= Passage =
++++

## Roadmap
    
### Sources

    Collect sentiment dictionnary
    - positive-words.txt
    - negative-words.txt
    
    Collect mapping stemmed word-unstemmed word
    - mxm_reverse_mapping.txt
    
    Collect lyrics bag-of-words data file
    - mxm_dataset.db
    
    
    
### `mood_df`
#### Map each stemmed word with a mood score if available
    
    * INPUTS
    
      + STEMMED   | UNSTEMMED    mxm_reverse_mapping.txt
      + UNSTEMMED | MOOD (=1)    positive-words.txt
      + UNSTEMMED | MOOD (=-1)   negative-words.txt
            
            
    * OUTPUT
    
      + STEMMED | MOOD
            
           
           
### `lyrics_df`
#### dataFrame with Tracks, Count positive, Count negative, Count no mood info

    * INPUTS
    
      + TRACK_ID | STEMMED | COUNT | ISTEST      mxm_dataset.db        
      + STEMMED | MOOD                           mood.df
           
           
    * OUTPUT:
    
      + TRACK_ID | COUNT_POSITIVE | COUNT_NEGATIVE | COUNT_OTHER


### `final_df`

    * INPUT
    
       + TRACK_ID | COUNT_POSITIVE | COUNT_NEGATIVE | COUNT_OTHER
      
      
    * OUTPUT
    
      + TRACK_ID | TRACK_MOOD  lyrics_terms_df


## DATA SOURCES

###  Opinion Lexicon: Positive & Negative

`positive-words.txt` contains a list of POSITIVE opinion words (or sentiment words).
`negative-words.txt` contains a list of NEGATIVE opinion words (or sentiment words).

This file and the papers can all be downloaded from 
http://www.cs.uic.edu/~liub/FBS/sentiment-analysis.html

Citation:
Minqing Hu and Bing Liu. "Mining and Summarizing Customer Reviews."

++++

= Information supplied =
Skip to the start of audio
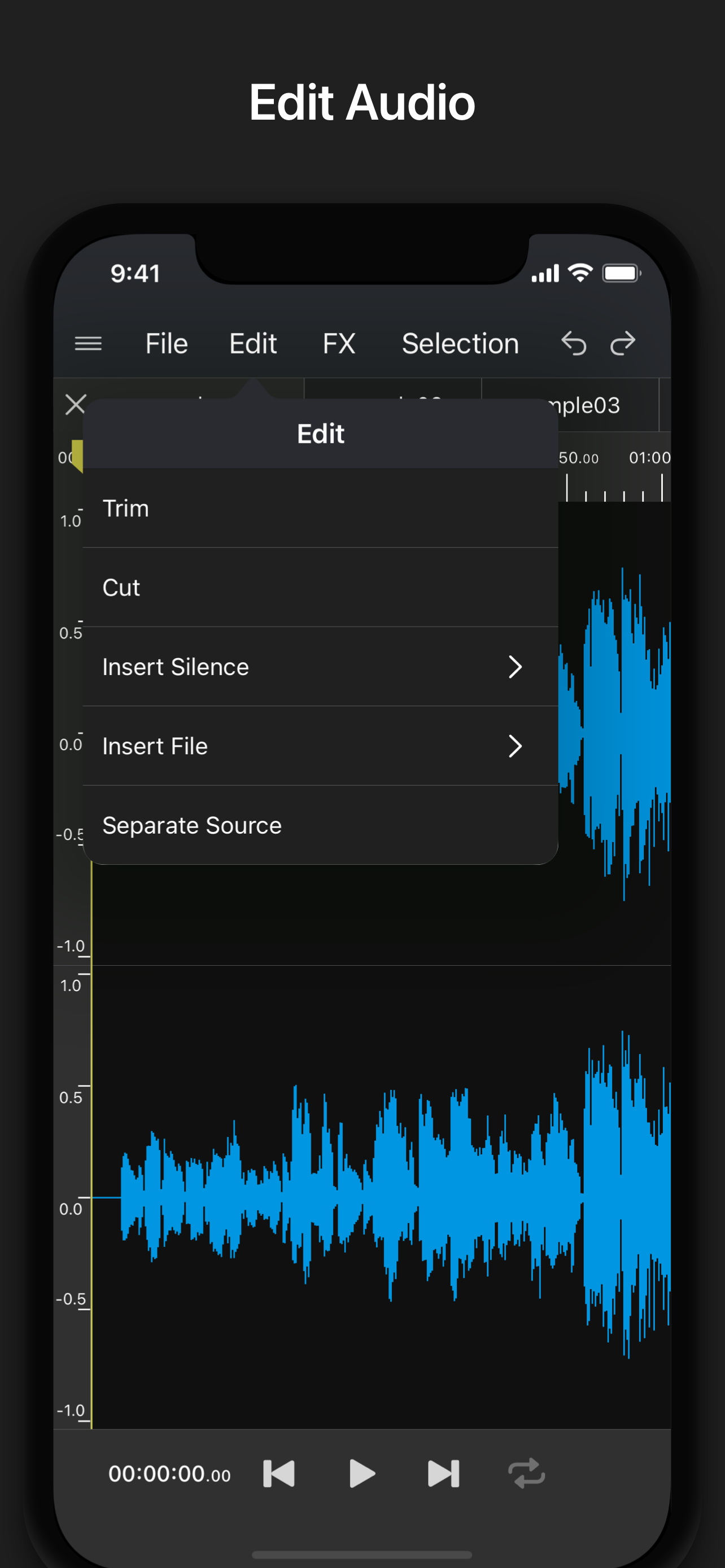 pyautogui.click(x=279, y=1474)
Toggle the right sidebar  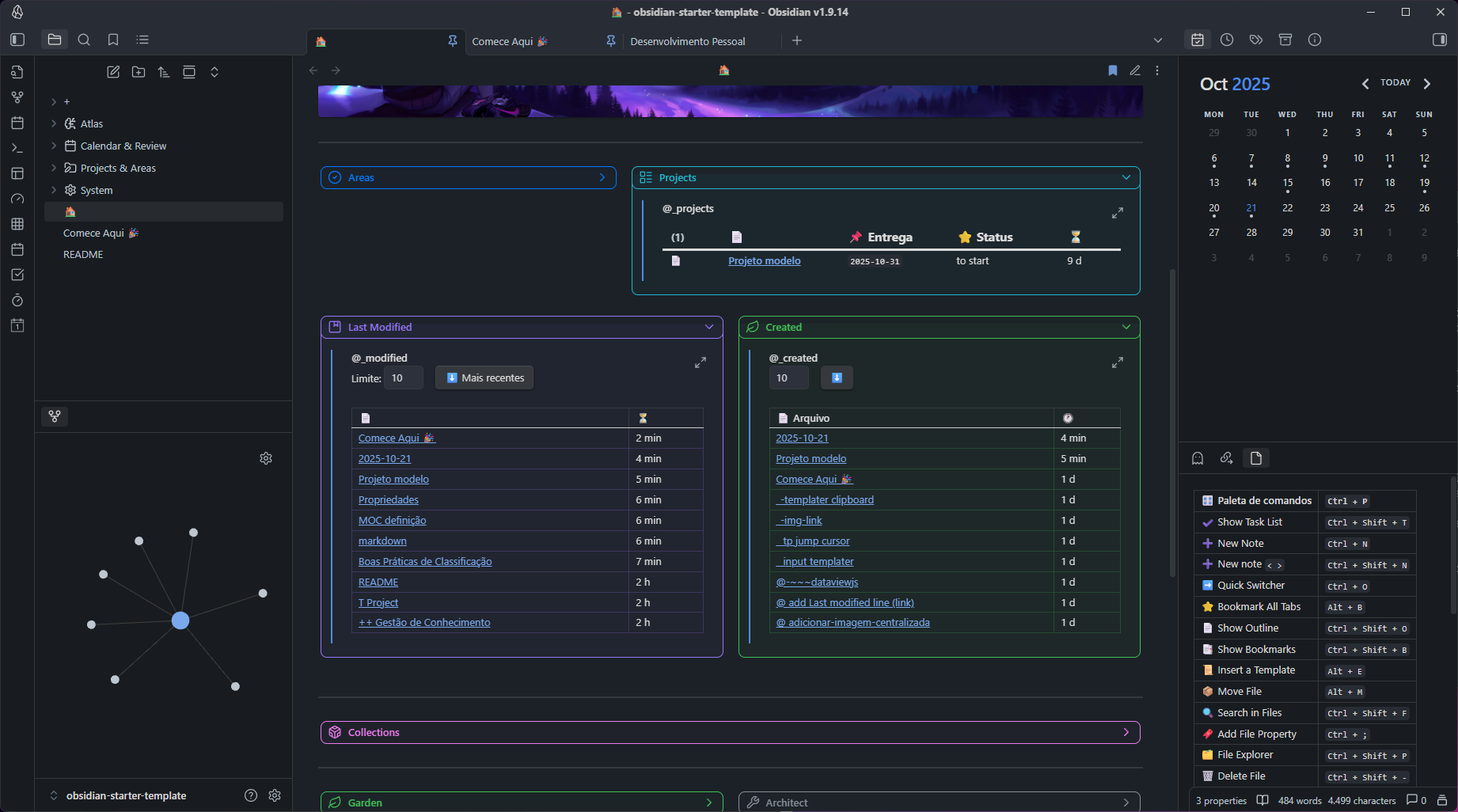tap(1440, 40)

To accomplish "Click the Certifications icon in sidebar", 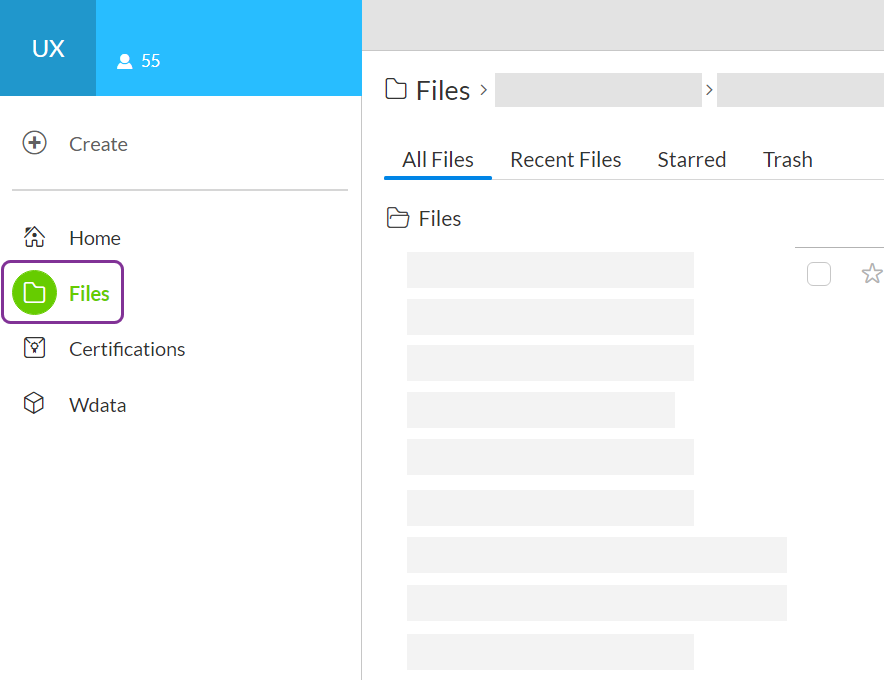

++++

= To do =
Revise the lyrics mood roadmap starting at "## DATA SOURCES" and ending at "NEGATIVE opinion words (or sentiment words).", putting "polarity words" in place of each occurrence of "opinion words". The listing is separate material, unrelated to the lyrics mood roadmap.

= Written answer =
## DATA SOURCES

###  Opinion Lexicon: Positive & Negative

`positive-words.txt` contains a list of POSITIVE polarity words (or sentiment words).
`negative-words.txt` contains a list of NEGATIVE polarity words (or sentiment words).